Treffen die neuen Regelungen auch Pflegekräfte aus dem EU-Ausland?
Arbeitnehmer aus anderen EU-Mitgliedsstaaten werden behandelt wie Inländer. Sie müssen beim Geimpften-Status nachweisen, dass sie mit einem hier zugelassenen Impfstoff geimpft sind. Dagegen bestehen meines Erachtens keine unionsrechtlichen Bedenken.
Welche Konsequenzen hat es, wenn ein Impfnachweis gefälscht ist?
Da muss man zwischen öffentlichem Recht und Arbeitsrecht unterscheiden. Die Verwendung gefälschter Impfausweise kann eine Straftat sein oder eine Ordnungswidrigkeit, die mit Bußgeld belegt wird. Im Verhältnis zum Arbeitgeber wäre das eine Verletzung arbeitsvertraglicher Pflichten, kann also Abmahnung oder Kündigung nach sich ziehen. Schließlich kann Schadenersatz drohen, wenn der Nutzer des gefälschten Impfpasses nachweislich andere Personen im Betrieb infiziert hat.
Ist das Gesetz in Ihren Augen gut gemacht?
Nein, es hat klare handwerkliche Schwächen. Gilt das gesetzliche Tätigkeitsverbot ab dem 16. März für alle Beschäftigten oder nur für diejenigen, die dann noch neu eingestellt werden? Der Gesetzgeber dachte wohl nur an die Neueinstellungen, aber das steht so nicht im Gesetz. Dort steht: „Personen, die (…) ab dem 16. März 2022 tätig werden sollen“. Das umfasst auch die schon bislang Tätigen. Darüber hinaus steht vieles nicht im Gesetz, sondern nur in den Drucksachen des Bundestages. Die arbeits- und sozialversicherungsrechtlichen Folgen sind nicht geregelt worden. Als Arbeitsrechtler würde ich mir wünschen, dass das nachgebessert würde.

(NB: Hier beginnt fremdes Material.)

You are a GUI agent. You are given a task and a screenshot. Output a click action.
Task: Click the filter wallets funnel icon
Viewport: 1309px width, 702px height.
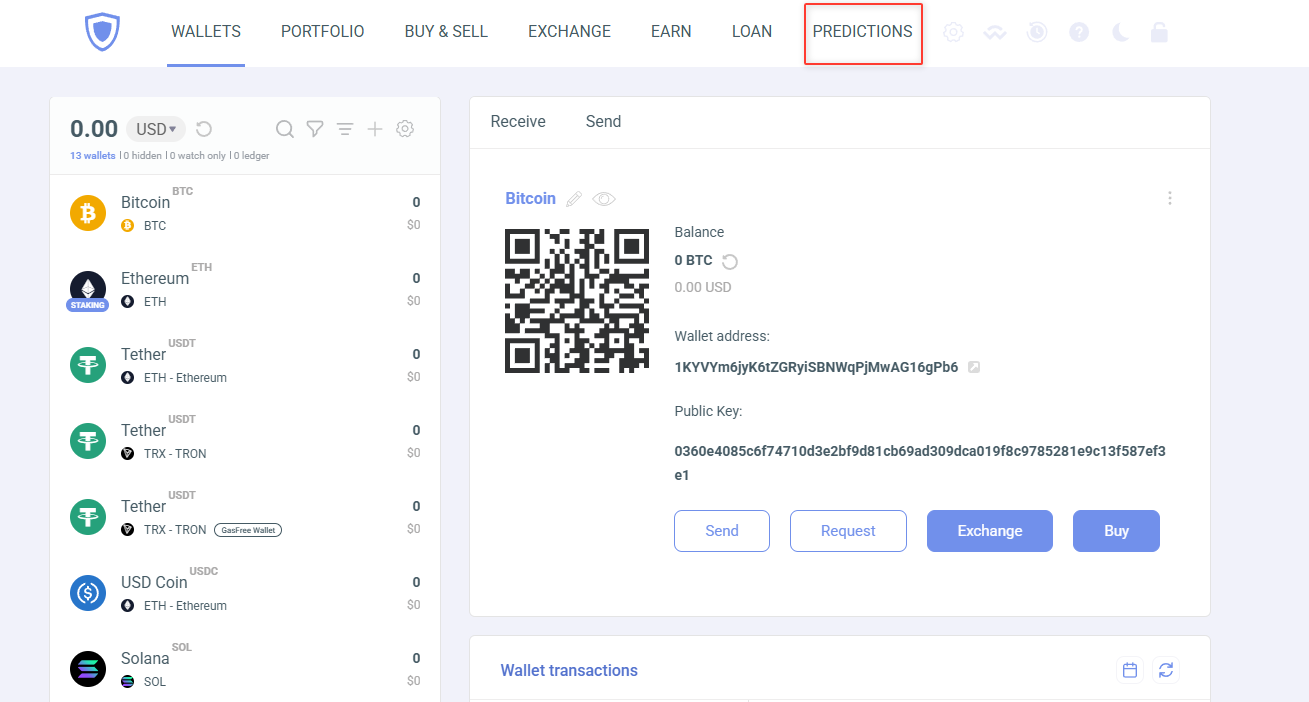315,129

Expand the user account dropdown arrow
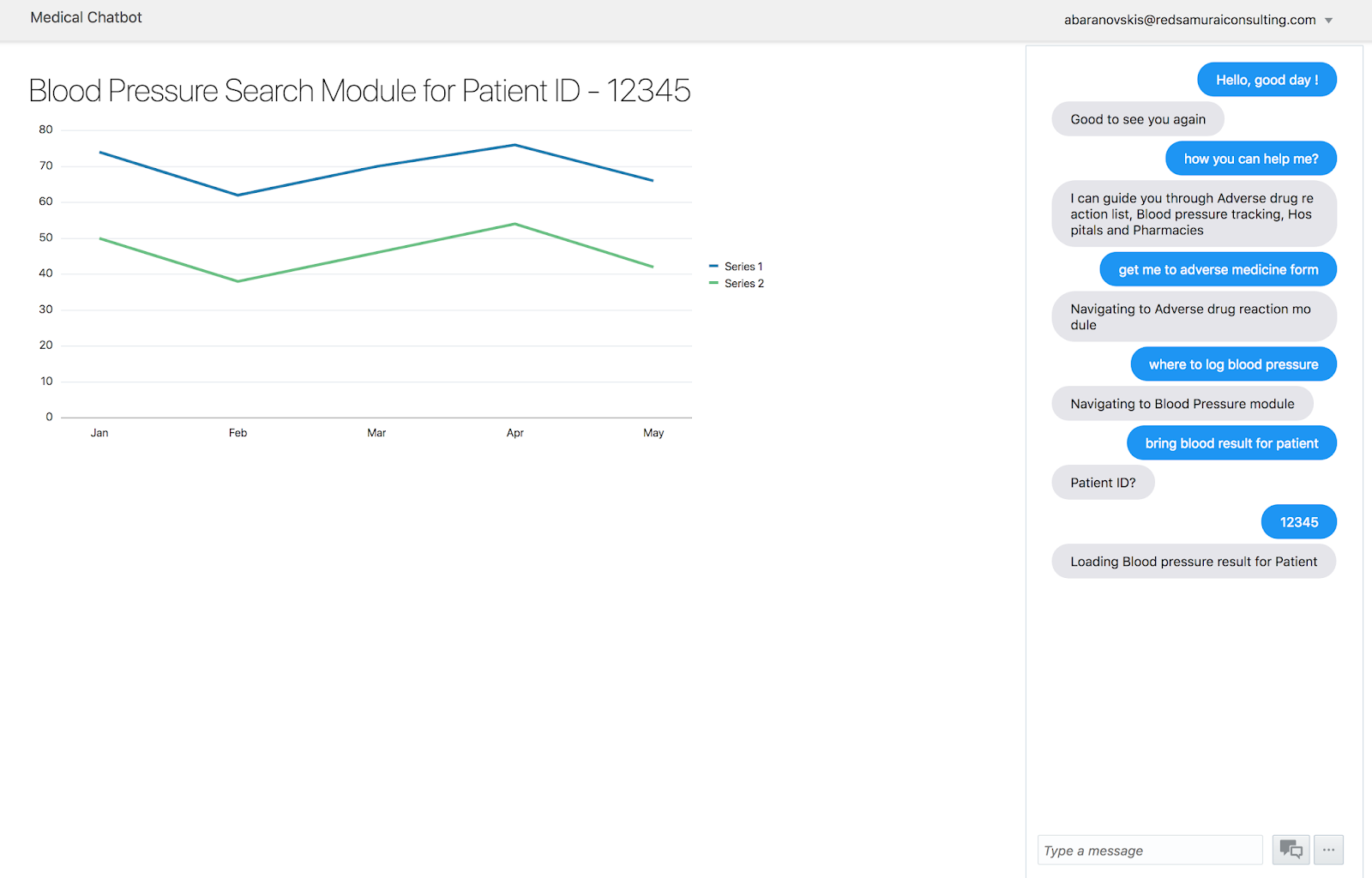click(1328, 21)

Der bayerische Ministerpräsident plant „großzügige Übergangsregelungen“. Aus Sicht eines Arbeitsrechtlers: Ist das sinnvoll?

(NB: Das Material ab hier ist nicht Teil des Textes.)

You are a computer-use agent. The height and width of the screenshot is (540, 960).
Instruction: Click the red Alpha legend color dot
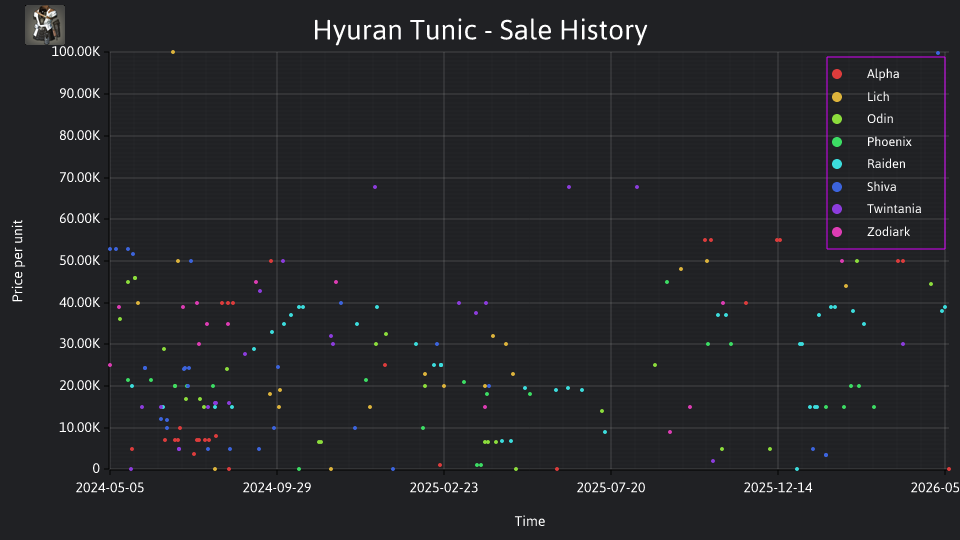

Wenn die Übergangsregelungen dazu führen, dass das Gesetz de facto nicht ausgeführt wird, wirft das schon verfassungsrechtliche Fragen auf. Die von mir genannten arbeitsrechtlichen Probleme löst die faktische Aussetzung des Verwaltungsvollzugs jedenfalls nicht. Es bleibt dabei, dass die Beschäftigten im Gesundheitswesen grundsätzlich geimpft oder genesen sein müssen. Daraus ergeben sich die Fragen, ob der Arbeitgeber die Impfung verlangen kann, die Beschäftigung ungeimpfter Arbeitnehmer ablehnen kann, ob Entgelt fortgezahlt werden muss und ob abgemahnt und gekündigt werden darf. Hier allein auf die Untätigkeit der Gesundheitsämter zu hoffen, verschiebt diese Fragen nur in eine rechtliche Grauzone.
Was erwarten Sie ab 16. März?
Die meisten Beschäftigten werden ihre Impfung nachweisen oder haben das schon getan. Die 3G-Regel am Arbeitsplatz gilt ja schon eine Weile. Bei denen, die weder geimpft noch genesen sind und sich auch nicht impfen lassen wollen, müssten die Gesundheitsämter behördlich Nachweise anfordern oder ärztliche Untersuchungen anordnen, und dann Tätigkeitsverbote aussprechen. Aber jeder kann diese Maßnahmen verwaltungsgerichtlich überprüfen lassen. Auch wegen arbeits- und sozialrechtlicher Folgen kann man vor die Gerichte ziehen. Wegen der Unklarheiten im Gesetz wird da einiges auf die Gerichte zukommen.